Study material Block Start

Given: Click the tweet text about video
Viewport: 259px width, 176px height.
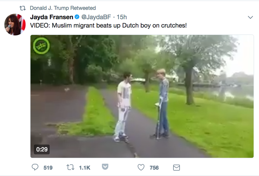Looking at the screenshot, I should (x=108, y=26).
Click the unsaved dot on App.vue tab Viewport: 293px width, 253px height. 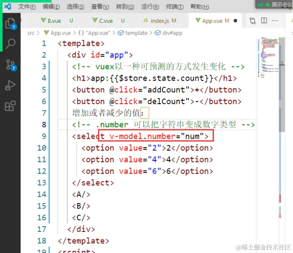[x=235, y=21]
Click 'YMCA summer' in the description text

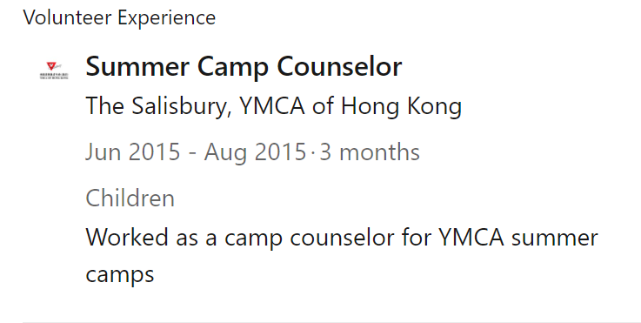pos(518,238)
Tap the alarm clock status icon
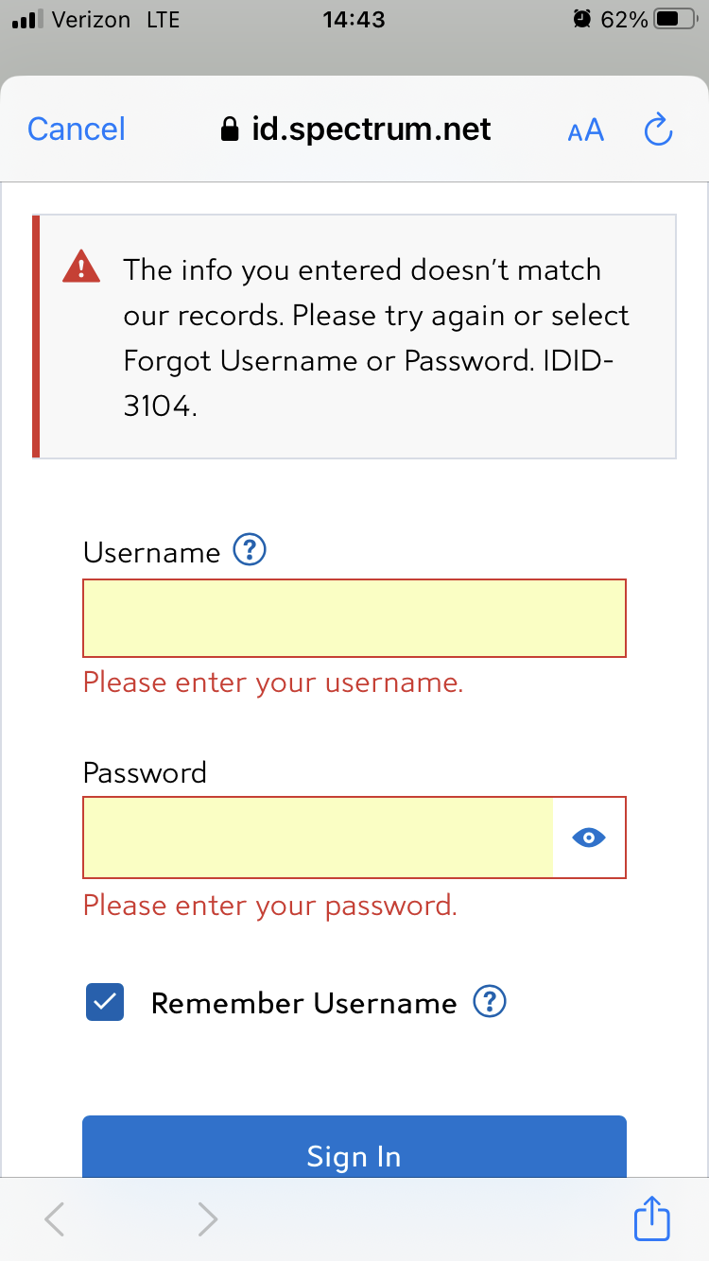The width and height of the screenshot is (709, 1261). point(582,19)
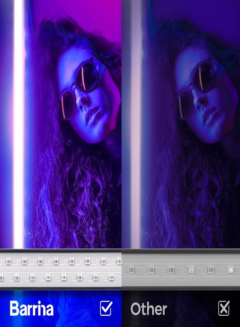Click the X-marked box next to Other
The width and height of the screenshot is (240, 327).
224,308
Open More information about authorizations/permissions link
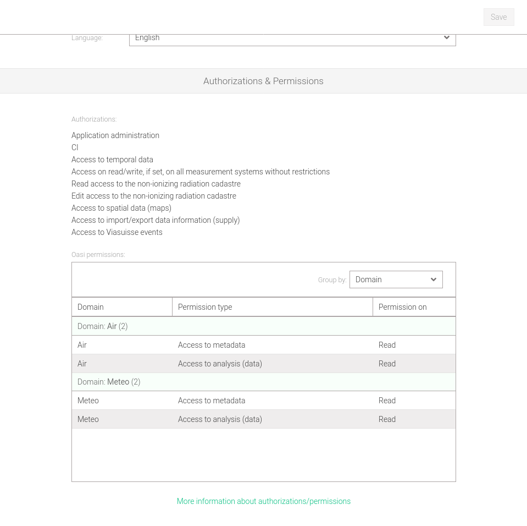527x526 pixels. click(263, 501)
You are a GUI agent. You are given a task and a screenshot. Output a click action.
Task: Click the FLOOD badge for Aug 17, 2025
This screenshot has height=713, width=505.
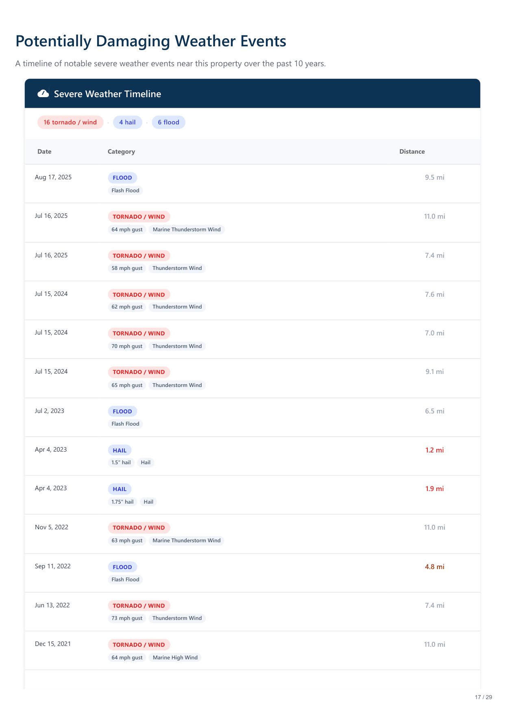122,178
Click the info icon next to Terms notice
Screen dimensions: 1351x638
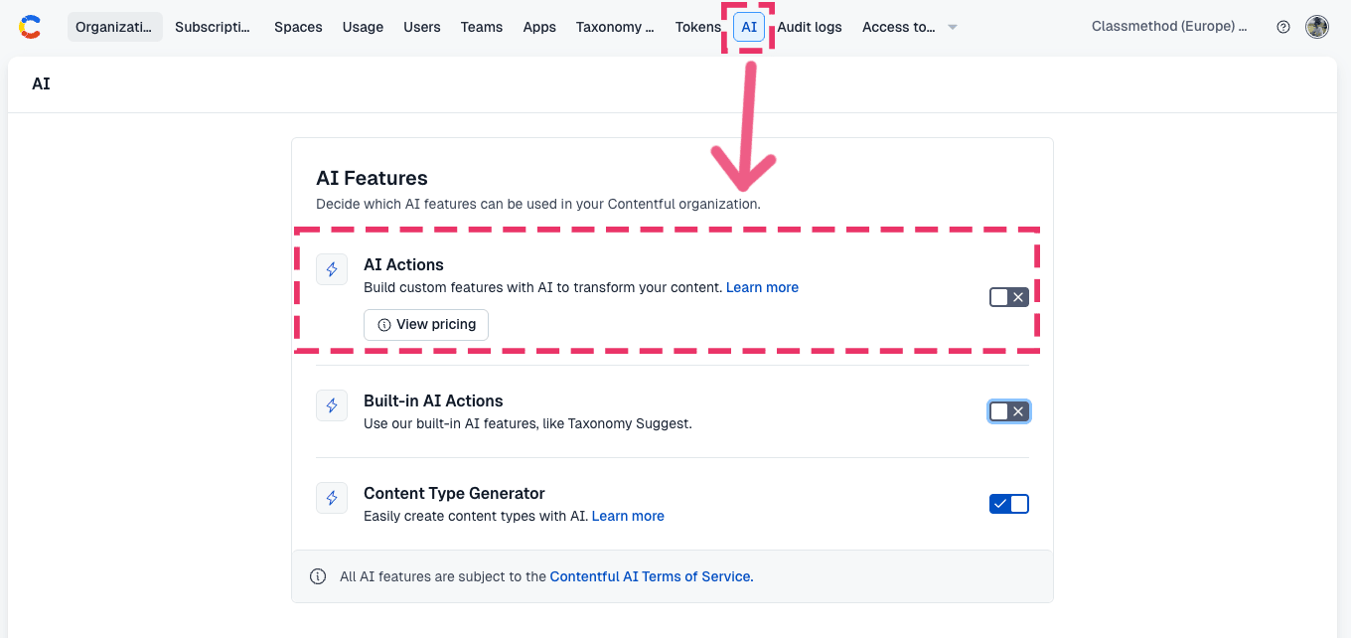point(318,576)
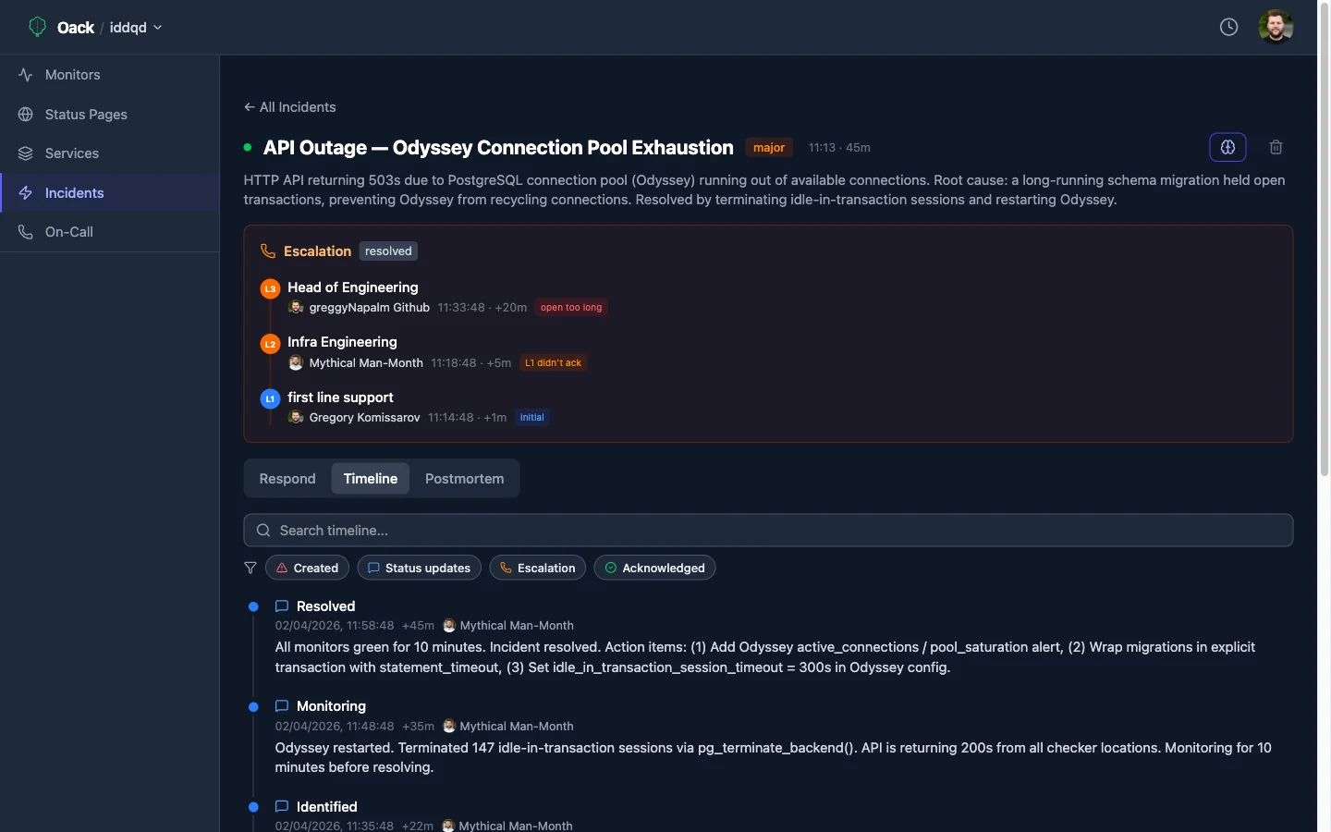Toggle the Escalation filter chip
The width and height of the screenshot is (1331, 832).
pyautogui.click(x=537, y=568)
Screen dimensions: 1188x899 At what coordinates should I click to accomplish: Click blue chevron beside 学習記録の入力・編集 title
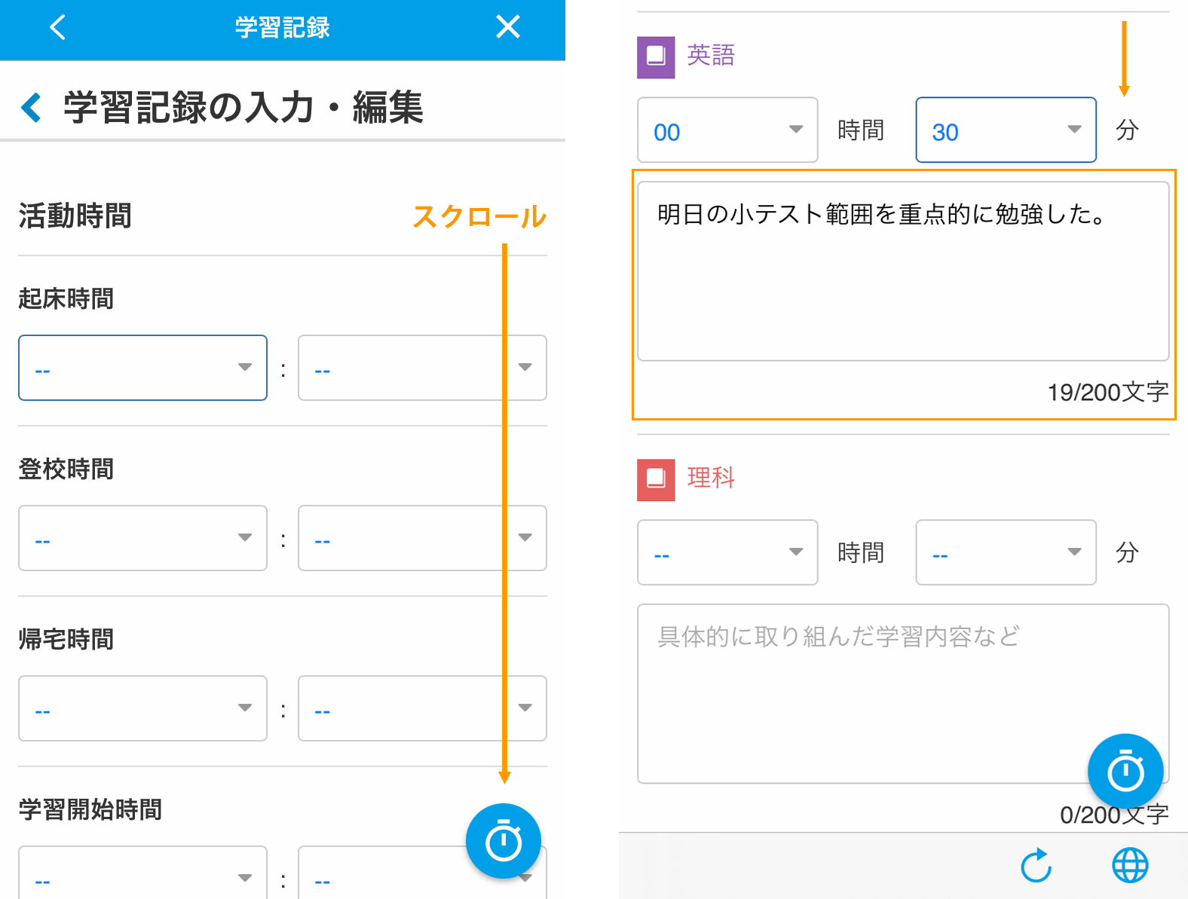point(31,107)
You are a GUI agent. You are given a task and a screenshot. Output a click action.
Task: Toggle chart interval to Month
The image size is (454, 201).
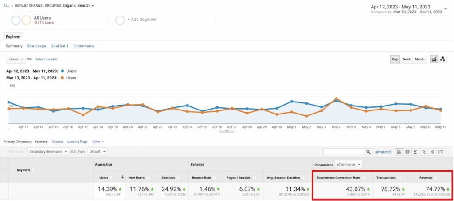[419, 59]
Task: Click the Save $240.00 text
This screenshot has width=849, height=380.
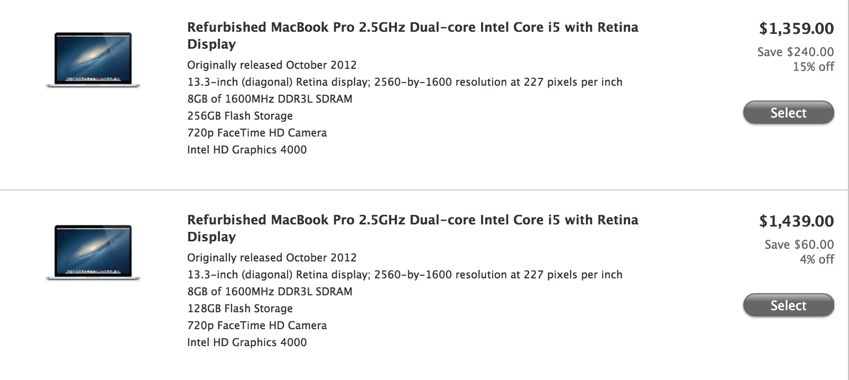Action: [x=796, y=52]
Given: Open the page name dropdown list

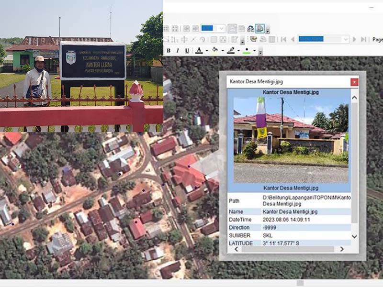Looking at the screenshot, I should [x=345, y=39].
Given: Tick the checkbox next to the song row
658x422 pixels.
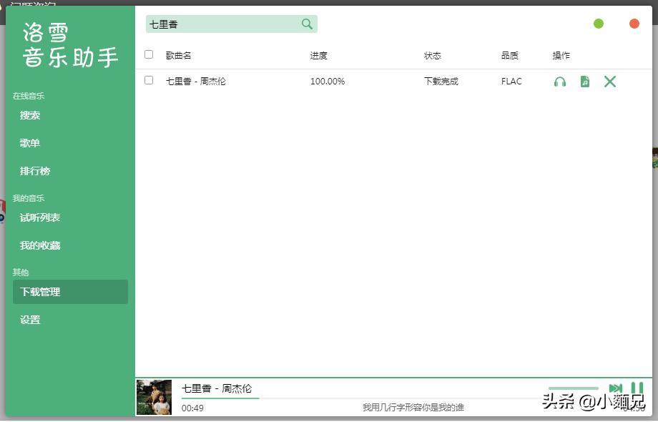Looking at the screenshot, I should click(149, 82).
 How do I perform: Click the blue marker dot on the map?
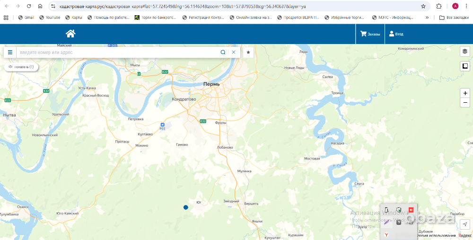point(186,207)
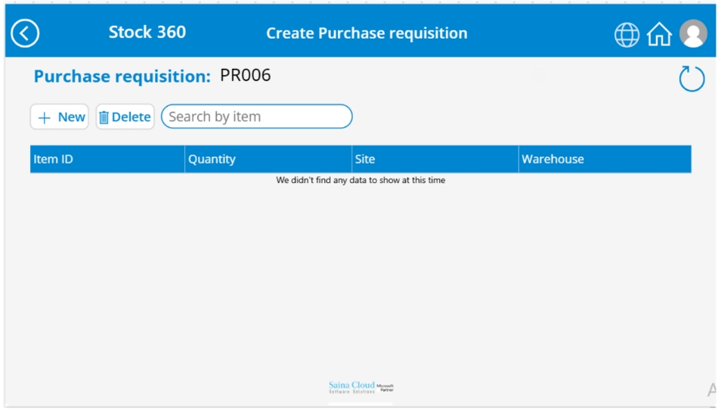
Task: Click the Saina Cloud logo at bottom
Action: pos(361,387)

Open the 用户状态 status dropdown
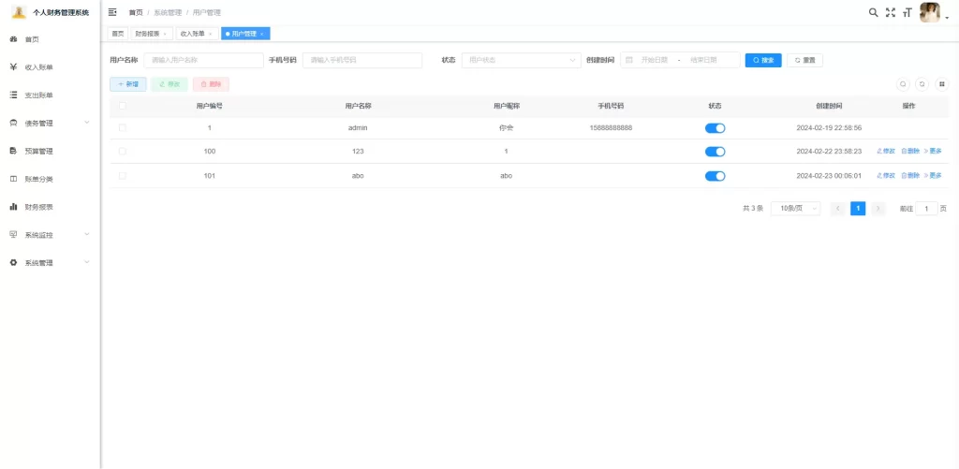tap(521, 60)
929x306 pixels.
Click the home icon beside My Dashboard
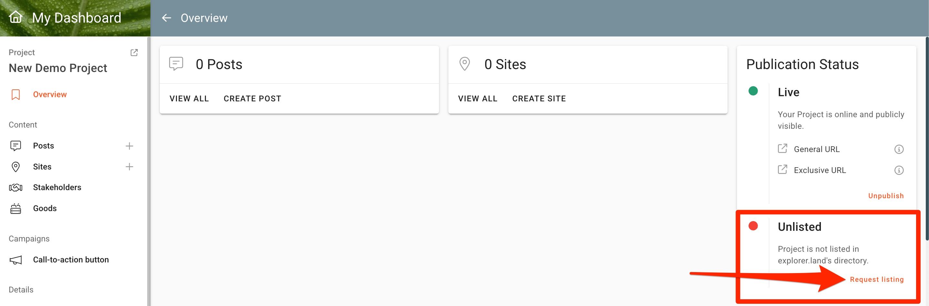point(16,17)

Study material Block End

**What needs to be done:**
From the line with "Task: Toggle chart interval to Month" to the last line above, restate each line word for word, but skip the pictures.

**Written answer:**
Task: Toggle chart interval to Month
The image size is (454, 201).
[419, 59]
Task: Click the Save $240.00 text
This screenshot has width=849, height=380.
Action: [x=796, y=52]
Given: Open the page name dropdown list

Looking at the screenshot, I should [x=345, y=39].
Given: Tick the checkbox next to the song row
658x422 pixels.
Looking at the screenshot, I should click(149, 82).
 How do I perform: Click the blue marker dot on the map?
point(186,207)
Task: Click the Saina Cloud logo at bottom
Action: pos(361,387)

Open the 用户状态 status dropdown
tap(521, 60)
929x306 pixels.
Click the home icon beside My Dashboard
point(16,17)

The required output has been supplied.